Sa voix était brève et accentuée. À peine assise, elle chercha des yeux les autres prisonniers et les aperçut, à l’exception de M. Guibourg, qu’elle fît demander.

Puis, se penchant vers Dermoncourt :

— Général, lui dit-elle, je désire n’être point séparée de mes compagnons d’infortune.

Le général le lui promit au nom du comte d’Erlon, espérant que le général en chef ferait honneur à sa parole.
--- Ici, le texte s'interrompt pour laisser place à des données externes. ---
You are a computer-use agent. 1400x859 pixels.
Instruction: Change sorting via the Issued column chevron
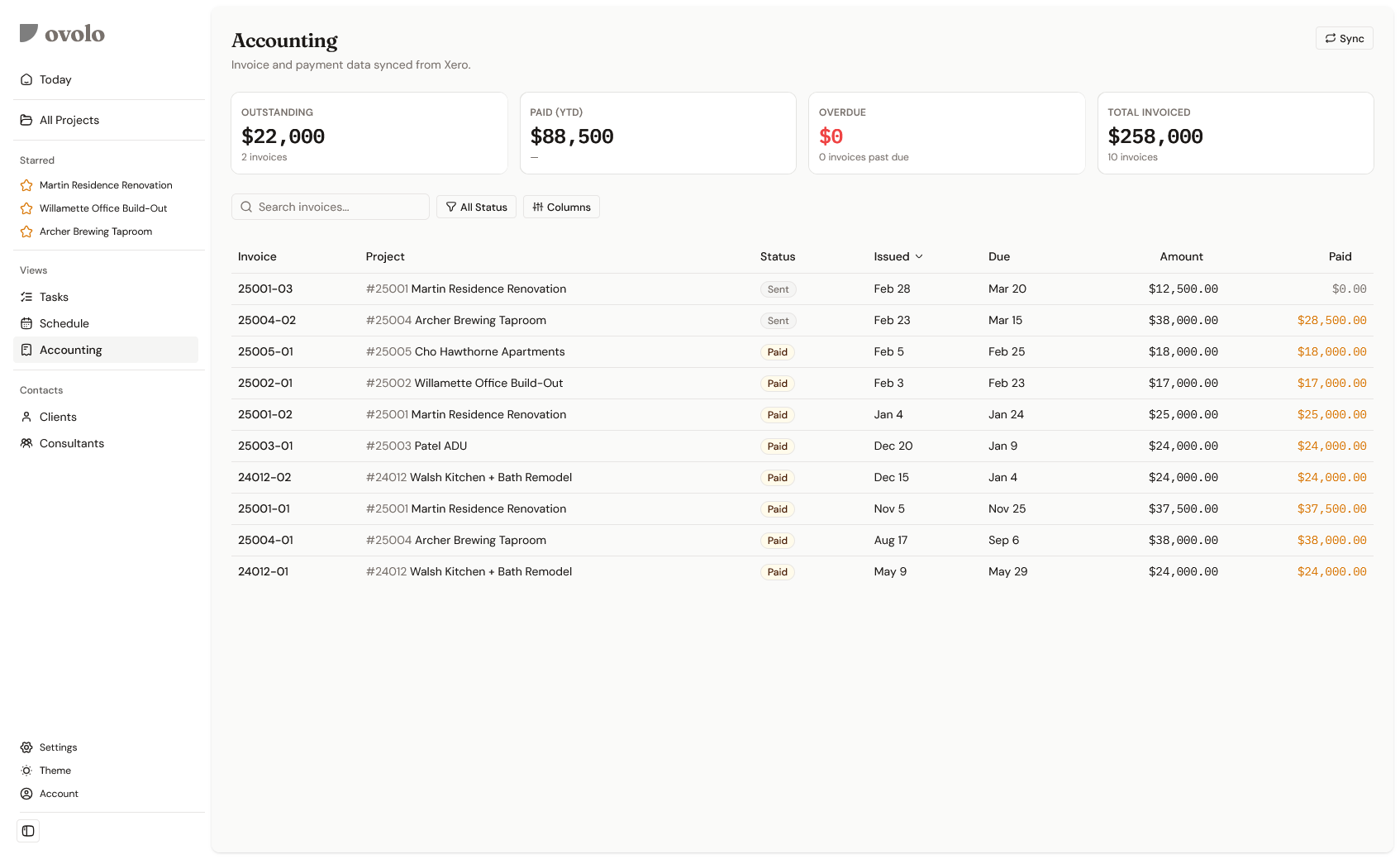tap(920, 256)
Madame paraissait très-altérée, et, quoique pâle, elle était animée comme si elle avait eu la fièvre. Le général lui fit apporter un verre d’eau, dans lequel elle trempa ses lèvres ;. la fraîcheur la calma un peu. Dermoncourt lui proposa d’en boire un autre : elle accepta, et ce ne fut pas chose facile que de trouver tout de suite un second verre d’eau dans cette maison bouleversée. Enfin, on en apporta un ; mais la duchesse aurait été obligée de le boire sans sucre, si Dermoncourt n’avait avisé M. de Ménars dans un coin. L’idée lui vint, par bonheur, que celui-ci était homme à avoir du sucre sur lui. Il lui en demanda donc, comme s’il était sûr qu’il allait lui en donner ; en effet, en fouillant dans ses poches, M. de Ménars en trouva deux morceaux qu’il offrit au général. Là duchesse les fit fondre dans le verre, les tournant avec un coupe-papier, car il eût fallu trop de temps pour trouver une cuiller, et il était même inutile d’y songer. Lorsque la princesse eut bu, elle fit asseoir près d’elle Dermoncourt.